I give in because I don’t know if what they had was real, but I do know what it’s like to want to rewind somehow, have a little piece of him back. “My aunt’s at the registration table. She’ll give you 50/50 tickets you can sell. Sound good?”
She wipes at her nose and straightens herself up. “Yes, great. And maybe afterward, we can hang out? Maybe finally get to know each other? I’d love to ask you some questions about RJ.”
I offer her a fake smile and mumble a thanks before skirting her because, hell no, I don’t want to get to know her. I don’t want to be her stand-in for Ray or her crutch to lean on. I have enough of my own shit going on to take on hers too.
Gracie and I jog off behind the fence to a small patch of grass by the parking lot, where I sit next to her. “Why does everyone think I can manage their grief?” I ask Gracie. “I can barely manage my own.” She licks me. “It’s not like I can bring him back from the dead.”
I people watch, glaring at them as I’m overwhelmed with animosity toward everyone here at the park.
I know it’s irrational, but ever since Ray died, I resent everyone for living their normal lives. Typically, my hatred’s buried under the depression and anxiety, but it’s out in full force today. I don’t want them to be happy. I want them to suffer.
I want them to endure what I do. Live in the shadow of a ghost. Be responsible for every fucking person’s memories. Rip open their rib cage in order to put their heart on display for the world.
I grind my teeth and growl.
What I wouldn’t give for something to take the edge off right now. When I lived in the city, I had a friend, Marissa, who dealt weed. It was some real cheap stuff she upcharged rich college kids for, but she’d always let me have some for free. The rare times I had the night off, we’d spend it on her couch, under her weighted blanket, watching Boy Meets World. I’d usually conk out after one episode.
I thought my life was shit then.
Oh, how the mighty have fallen.
Gracie and I soak in some sunshine for a few more brief moments while I put myself back together. I’ve become quite adept at it since Raymond’s death. I give in to the emotion only enough to relieve the pressure, a pinhole in a balloon, then slap on another Band-Aid to keep it all from draining out.
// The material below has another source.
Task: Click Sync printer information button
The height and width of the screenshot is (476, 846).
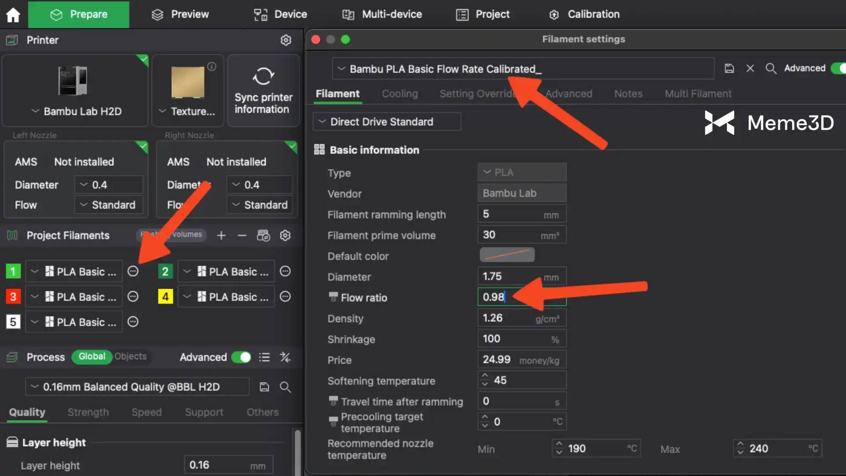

After tying my hair up in a bun, I stand and stretch my back. For a moment, I consider actually opening that yoga app I have on my phone every once in a while, but who am I kidding?
Making my way back over to the field, I’m stopped by a man who introduces himself to me as a reporter for the local newspaper, and I paste on a grin. I’ll be the person I need to be for now and figure out the rest later. The reporter questions me about my brother, and I offer bland answers I know everyone will want to read. We discuss how the tournament will help out the school before Mr. Alvarado intercepts us. This time, I don’t actually mind. I’ve planned this event for months, I should enjoy this, but instead, I can’t wait until it’s over.
It’s a long day, and Gracie stays by my side the whole time. Between counting money and restocking snacks, I stop to watch one of the games. Vince’s team is playing. They’re all old teammates, and it actually brings me a small amount of joy to see them laughing and clowning with one another. Some of them look familiar, most of them don’t, but it wouldn’t matter anyway as my eyes always find Vince. He’s behind the plate, shouting directions, playing catcher. He’s so at ease, a complete natural, even now, all these years after he stopped playing. I wonder if he regrets not taking that scholarship. I sort of regret it for him. It’s clear he loves playing, and I want him to be happy.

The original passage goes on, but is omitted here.